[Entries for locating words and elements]
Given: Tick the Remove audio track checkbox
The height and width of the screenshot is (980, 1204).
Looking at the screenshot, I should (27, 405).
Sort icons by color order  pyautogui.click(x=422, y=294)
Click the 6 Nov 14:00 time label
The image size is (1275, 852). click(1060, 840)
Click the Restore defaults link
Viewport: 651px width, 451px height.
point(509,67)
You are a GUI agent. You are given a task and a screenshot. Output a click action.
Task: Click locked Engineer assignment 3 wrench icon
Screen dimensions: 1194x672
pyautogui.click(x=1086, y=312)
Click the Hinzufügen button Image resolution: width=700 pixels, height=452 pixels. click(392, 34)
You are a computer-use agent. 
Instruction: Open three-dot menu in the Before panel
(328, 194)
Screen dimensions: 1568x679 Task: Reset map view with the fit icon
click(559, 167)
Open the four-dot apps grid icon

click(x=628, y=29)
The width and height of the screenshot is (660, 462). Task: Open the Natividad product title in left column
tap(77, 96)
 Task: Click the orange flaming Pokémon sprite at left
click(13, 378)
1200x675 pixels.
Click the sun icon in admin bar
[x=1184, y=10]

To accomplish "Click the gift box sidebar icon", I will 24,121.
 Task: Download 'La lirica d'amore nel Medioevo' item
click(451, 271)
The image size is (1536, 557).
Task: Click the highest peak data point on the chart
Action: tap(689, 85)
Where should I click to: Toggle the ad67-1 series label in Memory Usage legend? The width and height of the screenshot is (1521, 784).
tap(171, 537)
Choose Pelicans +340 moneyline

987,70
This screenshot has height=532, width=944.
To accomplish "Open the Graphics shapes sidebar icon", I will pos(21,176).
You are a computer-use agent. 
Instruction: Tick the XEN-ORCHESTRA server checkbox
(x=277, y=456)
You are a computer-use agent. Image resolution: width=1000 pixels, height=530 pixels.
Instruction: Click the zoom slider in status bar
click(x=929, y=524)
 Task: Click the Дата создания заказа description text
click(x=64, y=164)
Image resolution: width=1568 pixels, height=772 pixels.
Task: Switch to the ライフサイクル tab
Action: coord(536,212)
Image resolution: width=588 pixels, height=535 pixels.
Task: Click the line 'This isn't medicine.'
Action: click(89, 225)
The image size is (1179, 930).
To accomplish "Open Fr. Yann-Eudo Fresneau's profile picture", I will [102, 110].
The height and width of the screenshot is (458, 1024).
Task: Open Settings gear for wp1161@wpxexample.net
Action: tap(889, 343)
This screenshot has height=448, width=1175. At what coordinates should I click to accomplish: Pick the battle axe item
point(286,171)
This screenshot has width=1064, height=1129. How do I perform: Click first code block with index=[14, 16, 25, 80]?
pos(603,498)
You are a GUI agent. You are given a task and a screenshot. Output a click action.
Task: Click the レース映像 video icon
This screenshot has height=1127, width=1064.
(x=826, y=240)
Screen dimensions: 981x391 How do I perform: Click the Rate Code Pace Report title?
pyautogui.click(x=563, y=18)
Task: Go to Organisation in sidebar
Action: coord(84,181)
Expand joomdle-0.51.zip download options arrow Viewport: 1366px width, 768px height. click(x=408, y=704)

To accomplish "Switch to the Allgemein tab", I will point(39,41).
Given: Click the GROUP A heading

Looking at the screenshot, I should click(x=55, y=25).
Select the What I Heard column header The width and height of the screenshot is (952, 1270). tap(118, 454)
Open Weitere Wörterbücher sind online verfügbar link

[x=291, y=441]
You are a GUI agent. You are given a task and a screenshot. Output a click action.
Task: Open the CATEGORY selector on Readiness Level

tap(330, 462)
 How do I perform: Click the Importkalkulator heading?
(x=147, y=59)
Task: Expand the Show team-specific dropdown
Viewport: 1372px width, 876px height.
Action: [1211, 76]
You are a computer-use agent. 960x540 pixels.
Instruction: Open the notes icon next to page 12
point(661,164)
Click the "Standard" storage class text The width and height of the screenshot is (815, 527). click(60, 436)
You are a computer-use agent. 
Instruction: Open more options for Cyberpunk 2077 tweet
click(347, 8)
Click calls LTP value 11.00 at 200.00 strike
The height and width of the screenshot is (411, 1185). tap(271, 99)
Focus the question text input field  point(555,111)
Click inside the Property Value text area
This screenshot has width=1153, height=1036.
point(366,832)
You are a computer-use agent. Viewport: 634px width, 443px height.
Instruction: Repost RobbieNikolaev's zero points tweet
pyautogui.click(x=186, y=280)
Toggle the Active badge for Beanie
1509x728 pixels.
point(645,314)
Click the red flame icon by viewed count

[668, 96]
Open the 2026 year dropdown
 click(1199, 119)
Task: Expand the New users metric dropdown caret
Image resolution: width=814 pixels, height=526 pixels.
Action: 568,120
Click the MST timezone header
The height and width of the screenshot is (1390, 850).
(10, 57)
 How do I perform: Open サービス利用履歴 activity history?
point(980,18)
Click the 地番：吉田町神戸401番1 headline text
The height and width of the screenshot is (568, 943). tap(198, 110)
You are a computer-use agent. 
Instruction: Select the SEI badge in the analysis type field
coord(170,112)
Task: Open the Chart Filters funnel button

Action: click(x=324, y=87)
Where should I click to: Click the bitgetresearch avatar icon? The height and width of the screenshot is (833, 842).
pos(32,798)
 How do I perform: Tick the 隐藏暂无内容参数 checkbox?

Goal of the exercise: Print every line of these records word for word, unchanged.

Result of the task:
Given: Tick the Remove audio track checkbox
The height and width of the screenshot is (980, 1204).
Looking at the screenshot, I should (27, 405).
Sort icons by color order  pyautogui.click(x=422, y=294)
Click the 6 Nov 14:00 time label
The image size is (1275, 852). click(1060, 840)
Click the Restore defaults link
Viewport: 651px width, 451px height.
point(509,67)
You are a GUI agent. You are given a task and a screenshot. Output a click action.
Task: Click locked Engineer assignment 3 wrench icon
Screen dimensions: 1194x672
pyautogui.click(x=1086, y=312)
Click the Hinzufügen button Image resolution: width=700 pixels, height=452 pixels. click(392, 34)
You are a computer-use agent. 
Instruction: Open three-dot menu in the Before panel
(328, 194)
Screen dimensions: 1568x679 Task: Reset map view with the fit icon
click(559, 167)
Open the four-dot apps grid icon

click(x=628, y=29)
The width and height of the screenshot is (660, 462). Task: Open the Natividad product title in left column
tap(77, 96)
 Task: Click the orange flaming Pokémon sprite at left
click(13, 378)
1200x675 pixels.
Click the sun icon in admin bar
[x=1184, y=10]

To accomplish "Click the gift box sidebar icon", I will 24,121.
 Task: Download 'La lirica d'amore nel Medioevo' item
click(451, 271)
The image size is (1536, 557).
Task: Click the highest peak data point on the chart
Action: tap(689, 85)
Where should I click to: Toggle the ad67-1 series label in Memory Usage legend? The width and height of the screenshot is (1521, 784).
tap(171, 537)
Choose Pelicans +340 moneyline

987,70
This screenshot has height=532, width=944.
To accomplish "Open the Graphics shapes sidebar icon", I will pos(21,176).
You are a computer-use agent. 
Instruction: Tick the XEN-ORCHESTRA server checkbox
(x=277, y=456)
You are a computer-use agent. Image resolution: width=1000 pixels, height=530 pixels.
Instruction: Click the zoom slider in status bar
click(x=929, y=524)
 Task: Click the Дата создания заказа description text
click(x=64, y=164)
Image resolution: width=1568 pixels, height=772 pixels.
Task: Switch to the ライフサイクル tab
Action: coord(536,212)
Image resolution: width=588 pixels, height=535 pixels.
Task: Click the line 'This isn't medicine.'
Action: click(89, 225)
The image size is (1179, 930).
To accomplish "Open Fr. Yann-Eudo Fresneau's profile picture", I will [102, 110].
The height and width of the screenshot is (458, 1024).
Task: Open Settings gear for wp1161@wpxexample.net
Action: tap(889, 343)
This screenshot has height=448, width=1175. At what coordinates should I click to accomplish: Pick the battle axe item
point(286,171)
This screenshot has width=1064, height=1129. How do I perform: Click first code block with index=[14, 16, 25, 80]?
pos(603,498)
You are a GUI agent. You are given a task and a screenshot. Output a click action.
Task: Click the レース映像 video icon
This screenshot has height=1127, width=1064.
(x=826, y=240)
Screen dimensions: 981x391 How do I perform: Click the Rate Code Pace Report title?
pyautogui.click(x=563, y=18)
Task: Go to Organisation in sidebar
Action: coord(84,181)
Expand joomdle-0.51.zip download options arrow Viewport: 1366px width, 768px height. click(x=408, y=704)

To accomplish "Switch to the Allgemein tab", I will point(39,41).
Given: Click the GROUP A heading

Looking at the screenshot, I should click(x=55, y=25).
Select the What I Heard column header The width and height of the screenshot is (952, 1270). tap(118, 454)
Open Weitere Wörterbücher sind online verfügbar link

[x=291, y=441]
You are a GUI agent. You are given a task and a screenshot. Output a click action.
Task: Open the CATEGORY selector on Readiness Level

tap(330, 462)
 How do I perform: Click the Importkalkulator heading?
(x=147, y=59)
Task: Expand the Show team-specific dropdown
Viewport: 1372px width, 876px height.
Action: [1211, 76]
You are a computer-use agent. 960x540 pixels.
Instruction: Open the notes icon next to page 12
point(661,164)
Click the "Standard" storage class text The width and height of the screenshot is (815, 527). click(60, 436)
You are a computer-use agent. 
Instruction: Open more options for Cyberpunk 2077 tweet
click(347, 8)
Click calls LTP value 11.00 at 200.00 strike
The height and width of the screenshot is (411, 1185). tap(271, 99)
Focus the question text input field  point(555,111)
Click inside the Property Value text area
This screenshot has width=1153, height=1036.
point(366,832)
You are a computer-use agent. Viewport: 634px width, 443px height.
Instruction: Repost RobbieNikolaev's zero points tweet
pyautogui.click(x=186, y=280)
Toggle the Active badge for Beanie
1509x728 pixels.
point(645,314)
Click the red flame icon by viewed count

[668, 96]
Open the 2026 year dropdown
 click(1199, 119)
Task: Expand the New users metric dropdown caret
Image resolution: width=814 pixels, height=526 pixels.
Action: 568,120
Click the MST timezone header
The height and width of the screenshot is (1390, 850).
(10, 57)
 How do I perform: Open サービス利用履歴 activity history?
point(980,18)
Click the 地番：吉田町神戸401番1 headline text
The height and width of the screenshot is (568, 943). tap(198, 110)
You are a computer-use agent. 
Instruction: Select the SEI badge in the analysis type field
coord(170,112)
Task: Open the Chart Filters funnel button

Action: click(x=324, y=87)
Where should I click to: Click the bitgetresearch avatar icon? The height and width of the screenshot is (833, 842).
pos(32,798)
 How do I perform: Tick the 隐藏暂无内容参数 checkbox?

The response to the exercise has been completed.